Ten years later came the 1968 Green case out of Kentucky. The ruling from that case laid out five factors to be used to evaluate whether a school district had desegregated. The high court identified five factors -- facilities, staff, faculty, extracurricular activities and transportation -- to be used to measure a school system's compliance with the mandate of Brown.
The Green ruling, made four years after passage of the federal Civil Rights Act, exemplified how justices can be influenced by the nation's political climate. The case was argued during a peak of social unrest in the country. One day after arguments were made, the Rev. Martin Luther King Jr. was assassinated. A month later, the court issued its decision.
After the Green decision, the pace of desegregation picked up across the country. Names of black schools were changed to remove the racial identifier.
Other decisions continued to define desegregation. The 1971 Swann case from North Carolina approved various tools, such as busing and magnet schools, as integration remedies in urban areas.
By 1972, 73 percent of African-American students across the United States attended integrated schools, compared with 17 percent in 1967.
But a 1974 case from the Detroit metro area "slammed the door shut," Douglas said, on attempts to desegregate Northern urban areas. The high court ruled that rearranging residential patterns -- which evolved from free choice -- was too complicated.
The bottom line from that 1974 Milliken ruling: Cross-district busing would not be allowed, Douglas said.
Other decisions in the 1970s and '80s continued to define the reach and limits of desegregation plans.

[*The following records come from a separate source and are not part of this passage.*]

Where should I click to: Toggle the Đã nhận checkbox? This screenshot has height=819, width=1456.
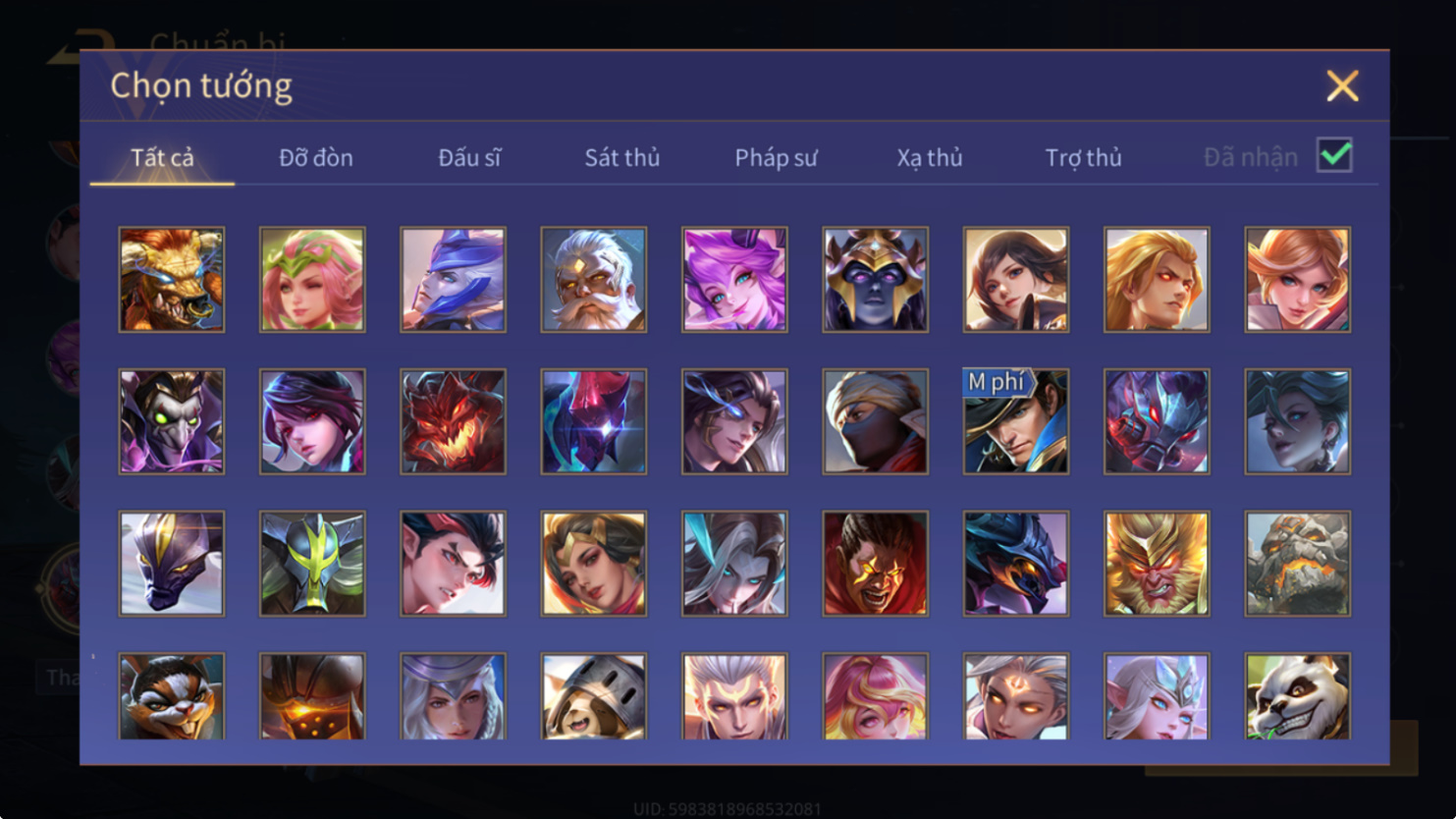click(x=1334, y=155)
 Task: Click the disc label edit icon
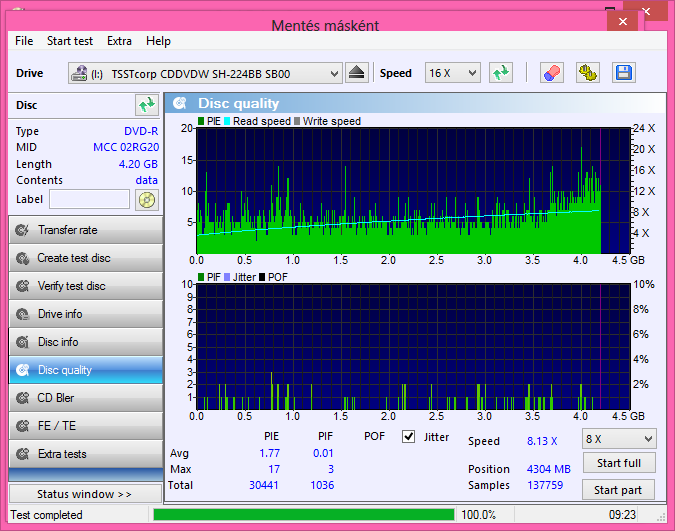click(x=147, y=199)
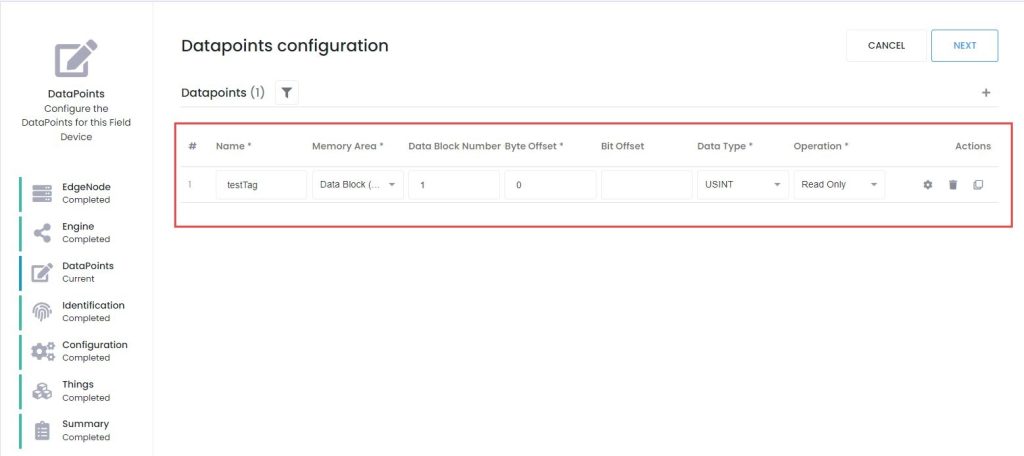Click the CANCEL button
Viewport: 1024px width, 456px height.
[886, 46]
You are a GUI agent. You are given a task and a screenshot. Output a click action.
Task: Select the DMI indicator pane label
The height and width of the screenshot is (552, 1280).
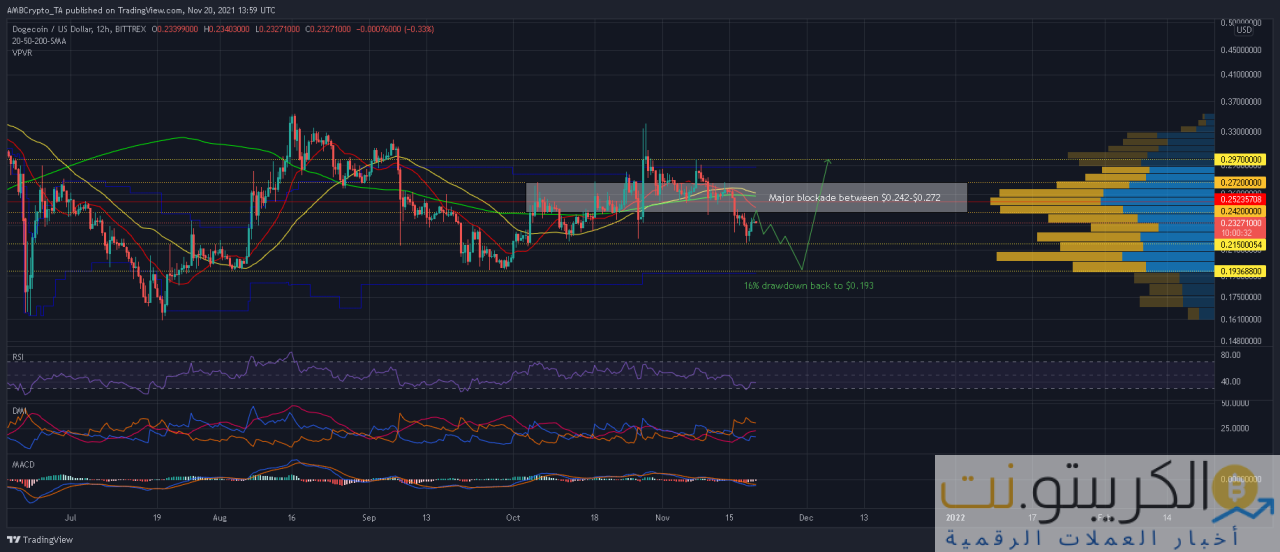(x=17, y=410)
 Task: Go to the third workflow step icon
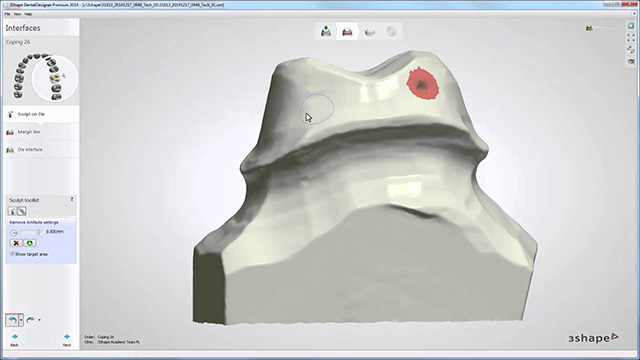370,32
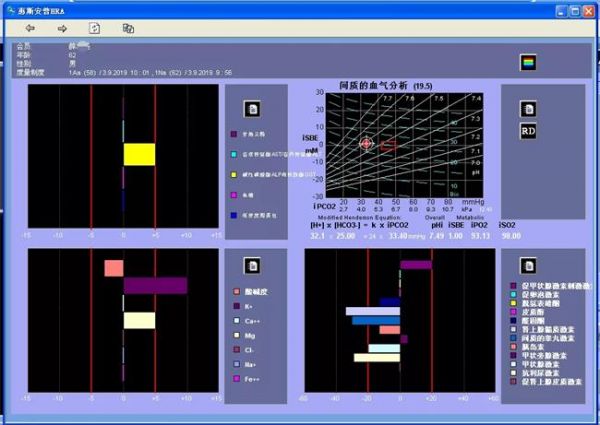Click the red circle marker on blood gas chart

coord(366,144)
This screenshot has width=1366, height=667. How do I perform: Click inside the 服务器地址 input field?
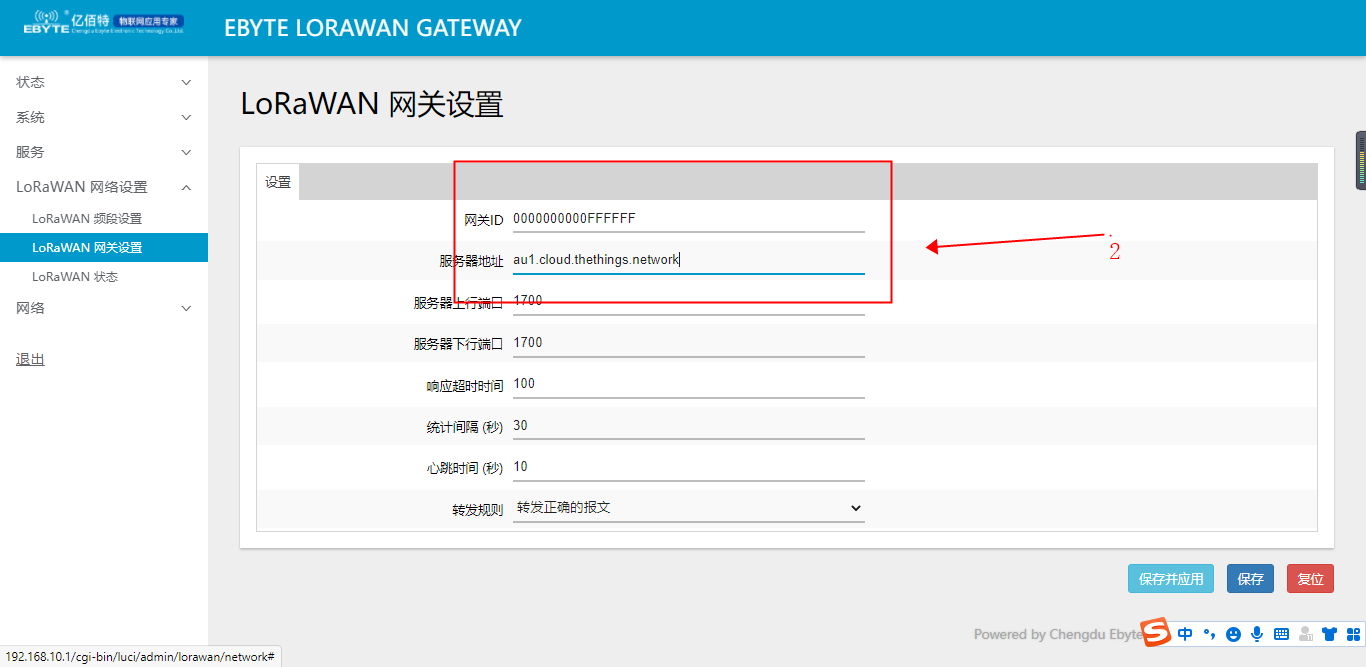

Then came the 1991 Supreme Court case, Oklahoma City v. Dowell -- considered as much of a landmark ruling in the desegregation saga as the 1954 Brown and 1968 Green rulings, Douglas said.
The justices said court-ordered plans were not intended "to operate in perpetuity," and allowed districts to be released from desegregation obligations once fulfilled . As a result, districts were allowed to return to neighborhood schools.
The 1991 ruling came from a growing political movement in the 1980s to end forced busing, said Harvard's Gary Orfield.
Other rulings, a 1995 case in Missouri and a 2001 case from North Carolina, clarify and ease the return of schools to local control.
As a result according to Douglas, resegregation has been legitimized by the high court.
The message of the current court, headed by Chief Justice William Rehnquist, is clear, Douglas said.
"Brown does not mandate integrated schools," Douglas said. "Instead, Brown mandates no segregated schools. Segregation may be chosen by residential patterns."